The boat projects will soon be completed. The interior still looks like a ground zero but all it needs is a little tender loving care – just to hide the ugly hoses and pipes that seem to fill the entire boat. And maybe throw a few nicely coloured cushions around! 

I bet my recent birthday inspired me to write about age and boat size. Having just heard my first squeaks and creaks I’m starting to learn what the saying “old age does not come alone” means. But I’m pretty sure that by the time we get to do our first test sail I’ll be feeling like a 25-year-old again, and the boat will be just the right size and shape for us. Then maybe one day in the future I will pretend to be, well, say 36 or 38 and choose our next boat accordingly!

Sailing Season Begins – She Floats!

Sailing Season Begins – She Floats!

Yesterday our precious little sailboat found her way back where she belongs. And yes, she floats!

STORED DATA:
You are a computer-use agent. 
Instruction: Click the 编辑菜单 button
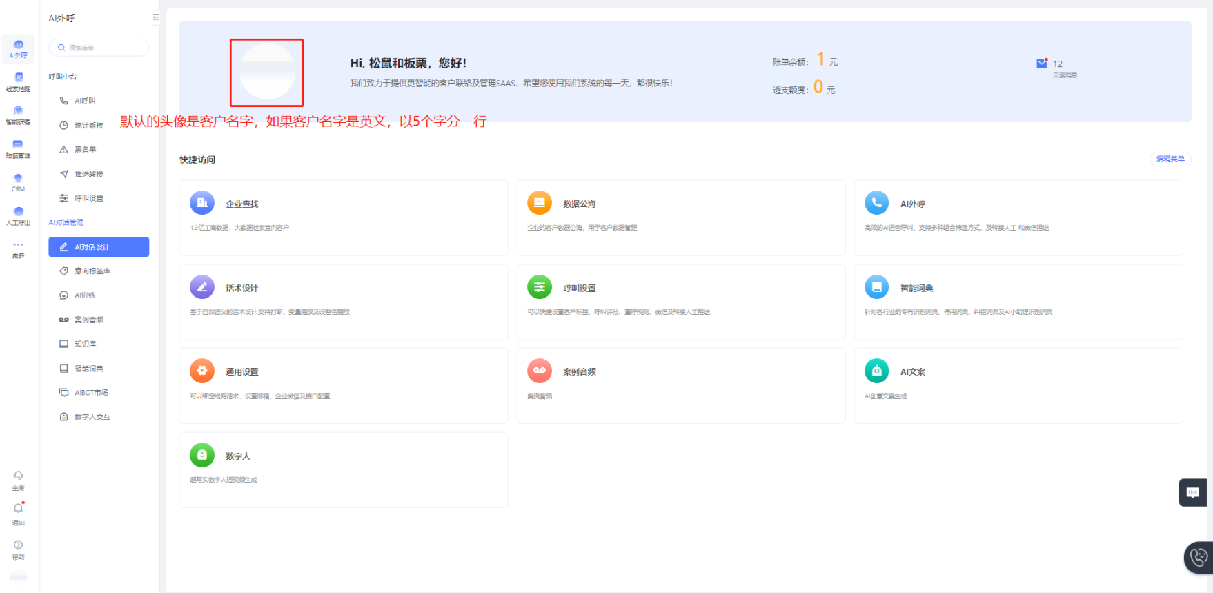point(1170,159)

BRIEF: Can you write out, word for word, the stretch of the sailboat post from "The boat projects" through "nicely coloured cushions around!"?

TASK RESPONSE:
The boat projects will soon be completed. The interior still looks like a ground zero but all it needs is a little tender loving care – just to hide the ugly hoses and pipes that seem to fill the entire boat. And maybe throw a few nicely coloured cushions around!